Moving

I just completed my eighth move in nine years, which is why the blog has been neglected. We still have lots of book boxes to unpack, so it may take me a few days to become dependable again.

When possible, I prefer to move much of the stuff myself, to have time to put things in the right place rather than have everything dumped by a moving company. Also, moving fragile items myself is a lot easier, as they don’t have to be packed nearly as securely when I’m the only one who will be carrying the boxes. I was able to do that for this move, as we were moving cross-town after completing a major renovation on our house.

For me this approach to moving, and the numbers of times I’ve done it, makes it an interesting personal case study in the aging process. I’m 44 now. My lifestyle is fairly sedentary, but I do bike to work and I do weights and cardio in the gym three times a week (in my twenties I scoffed at people who worked out in the gym, but that’s just what time does to you). I was in better general shape when I practiced Tae Kwon Do regularly, but I think I’m still as strong now as I ever was, in the sense of what I am able to lift and carry.

The change I really notice in myself is physical recovery time. When I was younger a day spent lifting and carrying meant some muscle soreness in the evening. The next couple of days I would notice it but it wouldn’t affect me. Now a day of moving leaves my whole body stiff, such that it takes a physical effort to stand up straight. This is a strange phenomenon that never happened when I was younger. The stiffness persists for days—I still feel it—quite apart from the soreness which is fairly similar to what I remember.

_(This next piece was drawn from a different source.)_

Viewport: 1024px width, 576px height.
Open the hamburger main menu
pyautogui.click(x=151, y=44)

Injuries also take much longer to heal. Over three weeks ago I somehow strained a muscle in my left forearm, the one used to tighten the fist. This is still troubling me, and making it difficult to pick up heavy objects with my left hand–it’s painful to get a firm grip. I strained plenty of muscles in my youth, but recover never took more than a few days. Muscle pain lasting several weeks is a new experience for me.

We do not merely inhabit our bodies; despite the dichotomy of the language, we are our bodies, and our bodies are us. Aging is just evolution’s way of clearing the deck for the next generation, and animals that I’ve known seem to take it in stride. It’s only our human habits of foreknowledge and recollection that make it strange. And yet to be living it myself is, inevitably, strange.